I love “comfort books,” and that is what this book is for me. I originally read this series almost 20 years ago, and reading it again brings back that time in my memory. So to me these books aren’t just about the story that they tell, but they are also as much about what they remind me of from my life as a younger man. I freely admit that this has some bearing on my rating of the book.
I won’t go into the story itself as that is more than adequately covered in the book description on Goodreads, and if you want to read the story synopsis you can easily read it there.
Now as to the book itself, it is a quintessential example of military space opera from the late 80’s and early 90’s. The story is more about characters, the growth that they undergo, and the trials and tribulations that they endure than they are about the military aspects of the story.

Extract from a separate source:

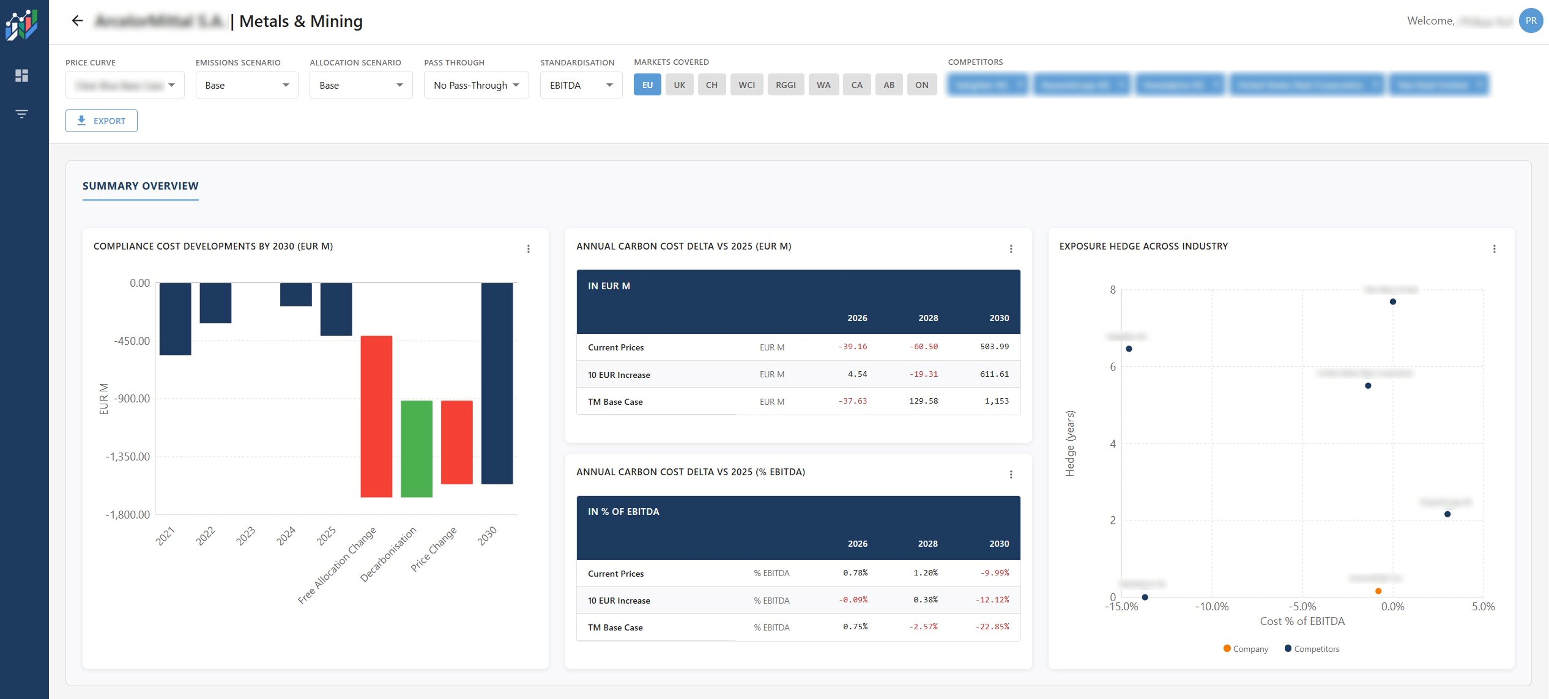1549x699 pixels.
Task: Open the filter icon in the left sidebar
Action: pos(22,113)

This was just before military sci-fi took a turn and became military fiction with a sci-fi veneer, so we don’t have the detailed battle movements, the elaborate ship maneuvering, or any of the other trappings you might expect from a military book.
The story is really quite well written, and I personally cannot tell what author wrote what part of the book. To me the writing style in the book speaks more of Elizabeth Moon than it does of Anne McCaffrey, though frankly, both are beloved authors of mine. The character development and progression is deftly handled through the three distinct phases of the primary character’s life. There is a nice balance between the different elements in the story, and I really can’t complain about the writing style. Sure, it isn’t Hugo material, but it is a solid, easy to read story with just enough complexity to make it interesting.
If you are looking for a good “comfort book,” or just a nice trilogy to read you can’t go wrong by trying this one out.